A group of Native Americans, including a child, in traditional dress on a field.
Current federal law says that tribal children in foster care should be placed within the tribe before they’re placed with non-Native families.

There was a time in US history where the number of tribal children removed from their homes and sent to boarding schools around the country as a government-sanctioned part of their “re-education”. They were forbidden to speak their native languages, forbidden to practice their native beliefs, and forbidden from wearing their native clothing, or engaging in anything that represented their native culture in any way. Parents who refused to allow their children to be taken away were denied rations and jailed.

It was a form of forced assimilation. Native American children were taught to speak American English only, wear “white people’s clothes,” and convert to Christianity. They were even required to give up their “Indian” names and take on “white” names. In the words of U.S. cavalry captain Richard Henry Pratt, who founded the very first such boarding school, the purpose of this endeavor was to “kill the Indian in him, and save the man.”

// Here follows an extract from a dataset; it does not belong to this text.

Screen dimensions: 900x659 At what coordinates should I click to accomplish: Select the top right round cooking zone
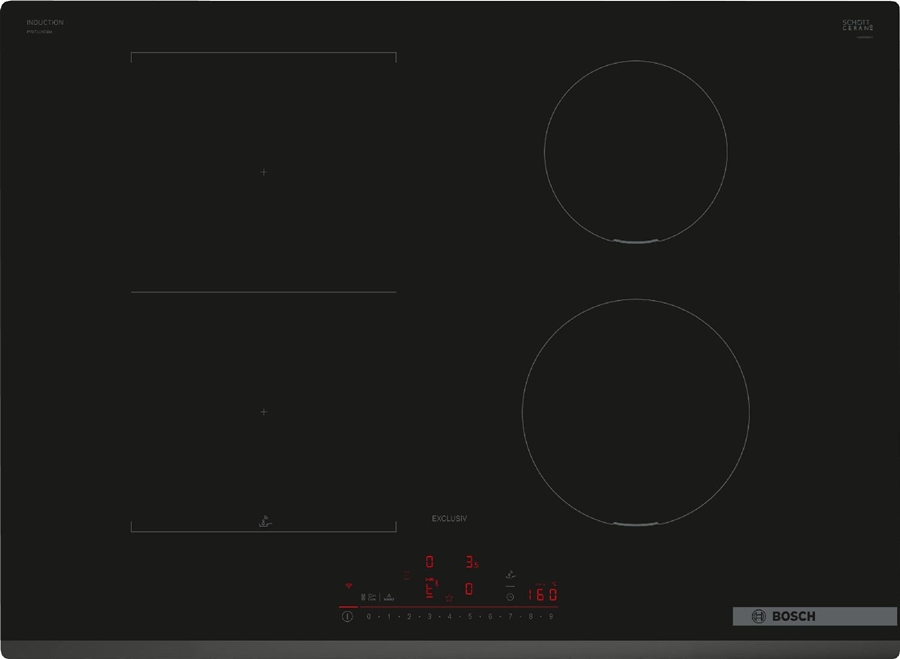click(x=635, y=151)
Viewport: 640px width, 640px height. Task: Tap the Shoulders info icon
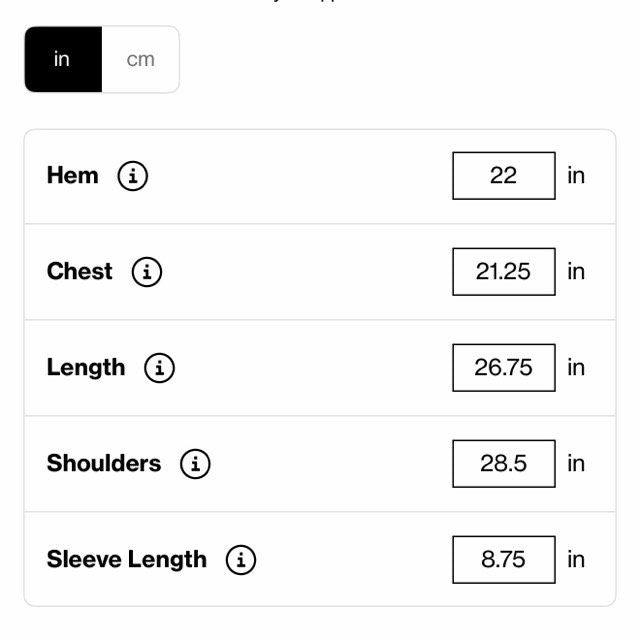pos(195,464)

When did the forced assimilation of Native American children?

The answer to that question is complex and based on who you ask you’ll get a variety of different answers. What we know for sure is that attendance by Native children to “Indian boarding schools” continued throughout the first half of the twentieth century, and doubled in the 1960s. Which is when Bertram Hirsch got involved.

Hirsch, a New-York based attorney working for the Association on American Indian Affairs (AAIA), was sent to North Dakota to deal with a tribal kinship dispute case. It didn’t take long for Hirsch to realize that alarming numbers of Native children were being removed from their homes because their mothers were being deemed ‘unfit’ by social workers (code at the time for “poor”) and being placed in the homes of white families. Data collected at the time shows it was as high as 35% of all native children.

What is the Indian Child Welfare Act?

Hirsch audited the child welfare agencies of all 50 states twice during the late 60s and early 70s, and his data revealed a cultural crisis. He then crafted a bill aimed at protecting Native American children, which was passed “at the 11th hour” just before the 95th Congress came to a close on October 24, 1978.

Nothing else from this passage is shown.